Mitch McConnell for the first time appears to accept Biden's election victory over Trump
- Senate Majority Leader Mitch McConnell on Tuesday for the first time appeared to accept President-elect Joe Biden's win over President Donald Trump in the 2020 presidential election.
- "I think we all know that after the first of the year, there's likely to be a discussion about some additional package of some size next year, depending upon what the new administration wants to pursue," McConnell said.
- McConnell had previously held off on acknowledging Biden's win, instead saying that Trump had a right to pursue legal challenges.
Senate Majority Leader Mitch McConnell on Tuesday for the first time referenced President-elect Joe Biden's victory over President Donald Trump in the 2020 election.
The Kentucky Republican, who has worked closely with the Trump White House to install a large number of conservative judges to the federal bench, spoke of a "new administration" when discussing COVID-19 economic-stimulus negotiations.
McConnell's statement was the closest that he has come to acknowledging Trump's loss.
"I think we all know that after the first of the year, there's likely to be a discussion about some additional package of some size next year, depending upon what the new administration wants to pursue," he said.
—The Recount (@therecount) December 1, 2020
On November 9, even after nearly every major news organization projected that Biden won the election, McConnell supported Trump's legal challenges against the election results and declined to recognize the president-elect as the winner.
"Obviously, no states have yet certified their election results," McConnell said at the time. "We have at least one or two states that are already on track for a recount, and I believe the president may have legal challenges underway in at least five states."
Georgia has since completed its statewide audit, and Wisconsin underwent a partial recount, with both outcomes confirming Biden's wins in the states.

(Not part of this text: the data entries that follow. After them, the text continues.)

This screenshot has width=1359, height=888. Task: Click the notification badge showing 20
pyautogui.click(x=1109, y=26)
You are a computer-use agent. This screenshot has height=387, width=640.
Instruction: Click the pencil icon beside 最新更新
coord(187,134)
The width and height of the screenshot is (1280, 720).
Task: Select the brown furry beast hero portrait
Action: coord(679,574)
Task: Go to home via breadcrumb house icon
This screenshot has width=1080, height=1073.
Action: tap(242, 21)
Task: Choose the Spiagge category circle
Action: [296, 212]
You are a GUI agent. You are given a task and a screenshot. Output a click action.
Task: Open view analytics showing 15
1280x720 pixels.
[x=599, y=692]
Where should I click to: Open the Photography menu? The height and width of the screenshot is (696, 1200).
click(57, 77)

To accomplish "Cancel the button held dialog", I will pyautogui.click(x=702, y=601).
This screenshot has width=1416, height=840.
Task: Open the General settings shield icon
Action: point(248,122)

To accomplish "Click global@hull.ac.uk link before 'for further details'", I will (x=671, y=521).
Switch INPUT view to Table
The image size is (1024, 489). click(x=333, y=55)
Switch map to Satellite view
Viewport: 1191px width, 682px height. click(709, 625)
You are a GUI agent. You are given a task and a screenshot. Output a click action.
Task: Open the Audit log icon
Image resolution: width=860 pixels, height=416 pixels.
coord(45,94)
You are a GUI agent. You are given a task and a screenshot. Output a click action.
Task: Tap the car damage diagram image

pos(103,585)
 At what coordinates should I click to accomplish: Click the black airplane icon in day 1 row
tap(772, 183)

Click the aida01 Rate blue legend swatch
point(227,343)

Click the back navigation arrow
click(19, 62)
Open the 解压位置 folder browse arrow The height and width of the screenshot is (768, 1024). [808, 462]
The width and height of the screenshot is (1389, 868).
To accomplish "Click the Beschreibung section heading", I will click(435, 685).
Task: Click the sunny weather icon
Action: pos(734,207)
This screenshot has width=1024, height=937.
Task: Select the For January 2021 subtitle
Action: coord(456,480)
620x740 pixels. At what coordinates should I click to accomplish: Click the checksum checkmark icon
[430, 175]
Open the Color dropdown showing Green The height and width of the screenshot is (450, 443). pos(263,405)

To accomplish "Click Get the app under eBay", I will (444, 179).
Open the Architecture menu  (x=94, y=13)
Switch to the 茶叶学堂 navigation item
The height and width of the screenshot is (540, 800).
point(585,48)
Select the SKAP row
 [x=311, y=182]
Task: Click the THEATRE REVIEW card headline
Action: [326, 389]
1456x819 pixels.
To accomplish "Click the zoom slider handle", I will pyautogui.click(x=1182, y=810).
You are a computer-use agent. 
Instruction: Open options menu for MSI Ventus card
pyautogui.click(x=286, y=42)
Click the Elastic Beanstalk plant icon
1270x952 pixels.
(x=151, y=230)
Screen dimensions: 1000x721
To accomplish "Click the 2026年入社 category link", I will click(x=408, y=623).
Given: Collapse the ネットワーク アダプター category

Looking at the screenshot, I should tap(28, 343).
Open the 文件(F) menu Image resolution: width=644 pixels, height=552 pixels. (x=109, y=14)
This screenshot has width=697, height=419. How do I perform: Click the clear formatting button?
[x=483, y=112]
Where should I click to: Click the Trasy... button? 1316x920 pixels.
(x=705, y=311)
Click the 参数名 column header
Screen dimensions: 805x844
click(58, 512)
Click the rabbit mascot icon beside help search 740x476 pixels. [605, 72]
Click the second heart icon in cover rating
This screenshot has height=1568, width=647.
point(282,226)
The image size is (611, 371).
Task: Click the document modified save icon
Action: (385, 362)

While McConnell had a tumultuous relationship with former President Barack Obama, he has a long history of working with Biden.
Biden served as a senator from Delaware from 1973 to 2009, and McConnell has served in the Senate since 1985. Their tenures overlapped during a time when the Senate had a more clubby atmosphere and was strikingly less partisan than today.
But the pair's relationship will be tested by a closely divided Senate and two January Senate runoff elections, which will determine which party controls the Senate.